Problem to solve: Restate the listing exactly and in full.

Material to process:
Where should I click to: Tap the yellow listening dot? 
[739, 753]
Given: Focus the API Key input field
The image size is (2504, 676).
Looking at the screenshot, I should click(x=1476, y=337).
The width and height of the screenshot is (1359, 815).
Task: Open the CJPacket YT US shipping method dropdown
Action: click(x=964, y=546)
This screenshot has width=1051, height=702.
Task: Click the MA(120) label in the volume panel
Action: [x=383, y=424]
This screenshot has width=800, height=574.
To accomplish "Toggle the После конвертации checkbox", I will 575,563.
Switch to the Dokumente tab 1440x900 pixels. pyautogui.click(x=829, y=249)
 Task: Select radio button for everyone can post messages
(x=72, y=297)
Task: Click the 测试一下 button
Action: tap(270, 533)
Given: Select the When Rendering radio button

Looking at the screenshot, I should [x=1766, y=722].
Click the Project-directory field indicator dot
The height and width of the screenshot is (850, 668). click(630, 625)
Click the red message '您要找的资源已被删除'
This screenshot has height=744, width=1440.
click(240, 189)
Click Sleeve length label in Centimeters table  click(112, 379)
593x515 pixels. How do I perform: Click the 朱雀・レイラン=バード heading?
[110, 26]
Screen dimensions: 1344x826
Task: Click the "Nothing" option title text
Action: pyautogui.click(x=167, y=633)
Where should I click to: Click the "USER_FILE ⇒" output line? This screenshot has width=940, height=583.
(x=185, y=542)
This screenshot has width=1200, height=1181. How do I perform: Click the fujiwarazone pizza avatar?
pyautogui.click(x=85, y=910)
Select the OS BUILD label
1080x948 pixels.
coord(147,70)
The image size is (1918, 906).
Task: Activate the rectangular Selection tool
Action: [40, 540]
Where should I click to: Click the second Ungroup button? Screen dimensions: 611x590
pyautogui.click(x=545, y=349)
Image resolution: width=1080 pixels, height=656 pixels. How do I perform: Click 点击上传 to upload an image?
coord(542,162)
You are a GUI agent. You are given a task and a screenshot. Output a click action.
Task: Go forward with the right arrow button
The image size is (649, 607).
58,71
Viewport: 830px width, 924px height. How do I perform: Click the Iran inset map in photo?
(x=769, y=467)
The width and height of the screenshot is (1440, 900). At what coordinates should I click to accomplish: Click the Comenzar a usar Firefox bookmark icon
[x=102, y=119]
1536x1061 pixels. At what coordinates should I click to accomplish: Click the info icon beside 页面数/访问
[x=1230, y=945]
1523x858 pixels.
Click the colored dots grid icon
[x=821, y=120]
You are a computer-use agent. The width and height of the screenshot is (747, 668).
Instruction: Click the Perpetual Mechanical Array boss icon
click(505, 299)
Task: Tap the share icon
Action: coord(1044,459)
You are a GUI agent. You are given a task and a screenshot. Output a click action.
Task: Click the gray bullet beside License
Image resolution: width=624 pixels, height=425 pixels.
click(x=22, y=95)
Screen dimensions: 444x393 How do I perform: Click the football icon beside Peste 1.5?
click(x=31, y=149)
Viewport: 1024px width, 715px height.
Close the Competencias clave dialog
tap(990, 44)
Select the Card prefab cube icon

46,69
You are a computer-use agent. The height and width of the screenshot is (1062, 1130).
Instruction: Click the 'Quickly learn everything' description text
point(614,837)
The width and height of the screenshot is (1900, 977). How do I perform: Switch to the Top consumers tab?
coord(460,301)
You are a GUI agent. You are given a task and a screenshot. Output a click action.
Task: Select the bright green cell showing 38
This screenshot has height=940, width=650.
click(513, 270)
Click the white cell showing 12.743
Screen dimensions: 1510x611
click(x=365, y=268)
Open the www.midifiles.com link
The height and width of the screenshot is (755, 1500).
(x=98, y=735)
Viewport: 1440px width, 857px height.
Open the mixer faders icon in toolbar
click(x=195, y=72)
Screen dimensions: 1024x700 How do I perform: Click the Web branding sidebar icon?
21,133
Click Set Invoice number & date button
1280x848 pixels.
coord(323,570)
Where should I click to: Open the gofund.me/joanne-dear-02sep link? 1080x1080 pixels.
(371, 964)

Solution for this exercise:
Where should I click to: Tap the yellow listening dot? 
[739, 753]
Given: Focus the API Key input field
The image size is (2504, 676).
Looking at the screenshot, I should click(x=1476, y=337).
The width and height of the screenshot is (1359, 815).
Task: Open the CJPacket YT US shipping method dropdown
Action: click(x=964, y=546)
This screenshot has width=1051, height=702.
Task: Click the MA(120) label in the volume panel
Action: [x=383, y=424]
This screenshot has width=800, height=574.
To accomplish "Toggle the После конвертации checkbox", I will 575,563.
Switch to the Dokumente tab 1440x900 pixels. pyautogui.click(x=829, y=249)
 Task: Select radio button for everyone can post messages
(x=72, y=297)
Task: Click the 测试一下 button
Action: tap(270, 533)
Given: Select the When Rendering radio button

Looking at the screenshot, I should [x=1766, y=722].
Click the Project-directory field indicator dot
The height and width of the screenshot is (850, 668). click(630, 625)
Click the red message '您要找的资源已被删除'
This screenshot has height=744, width=1440.
click(240, 189)
Click Sleeve length label in Centimeters table  click(112, 379)
593x515 pixels. How do I perform: Click the 朱雀・レイラン=バード heading?
[110, 26]
Screen dimensions: 1344x826
Task: Click the "Nothing" option title text
Action: pyautogui.click(x=167, y=633)
Where should I click to: Click the "USER_FILE ⇒" output line? This screenshot has width=940, height=583.
(x=185, y=542)
This screenshot has width=1200, height=1181. How do I perform: Click the fujiwarazone pizza avatar?
pyautogui.click(x=85, y=910)
Select the OS BUILD label
1080x948 pixels.
coord(147,70)
The image size is (1918, 906).
Task: Activate the rectangular Selection tool
Action: [40, 540]
Where should I click to: Click the second Ungroup button? Screen dimensions: 611x590
pyautogui.click(x=545, y=349)
Image resolution: width=1080 pixels, height=656 pixels. How do I perform: Click 点击上传 to upload an image?
coord(542,162)
You are a GUI agent. You are given a task and a screenshot. Output a click action.
Task: Go forward with the right arrow button
The image size is (649, 607).
58,71
Viewport: 830px width, 924px height. How do I perform: Click the Iran inset map in photo?
(x=769, y=467)
The width and height of the screenshot is (1440, 900). At what coordinates should I click to accomplish: Click the Comenzar a usar Firefox bookmark icon
[x=102, y=119]
1536x1061 pixels. At what coordinates should I click to accomplish: Click the info icon beside 页面数/访问
[x=1230, y=945]
1523x858 pixels.
Click the colored dots grid icon
[x=821, y=120]
You are a computer-use agent. The width and height of the screenshot is (747, 668).
Instruction: Click the Perpetual Mechanical Array boss icon
click(505, 299)
Task: Tap the share icon
Action: coord(1044,459)
You are a GUI agent. You are given a task and a screenshot. Output a click action.
Task: Click the gray bullet beside License
Image resolution: width=624 pixels, height=425 pixels.
click(x=22, y=95)
Screen dimensions: 444x393 How do I perform: Click the football icon beside Peste 1.5?
click(x=31, y=149)
Viewport: 1024px width, 715px height.
Close the Competencias clave dialog
tap(990, 44)
Select the Card prefab cube icon

46,69
You are a computer-use agent. The height and width of the screenshot is (1062, 1130).
Instruction: Click the 'Quickly learn everything' description text
point(614,837)
The width and height of the screenshot is (1900, 977). How do I perform: Switch to the Top consumers tab?
coord(460,301)
You are a GUI agent. You are given a task and a screenshot. Output a click action.
Task: Select the bright green cell showing 38
This screenshot has height=940, width=650.
click(513, 270)
Click the white cell showing 12.743
Screen dimensions: 1510x611
click(x=365, y=268)
Open the www.midifiles.com link
The height and width of the screenshot is (755, 1500).
(x=98, y=735)
Viewport: 1440px width, 857px height.
Open the mixer faders icon in toolbar
click(x=195, y=72)
Screen dimensions: 1024x700 How do I perform: Click the Web branding sidebar icon?
21,133
Click Set Invoice number & date button
1280x848 pixels.
coord(323,570)
Where should I click to: Open the gofund.me/joanne-dear-02sep link? 1080x1080 pixels.
(371, 964)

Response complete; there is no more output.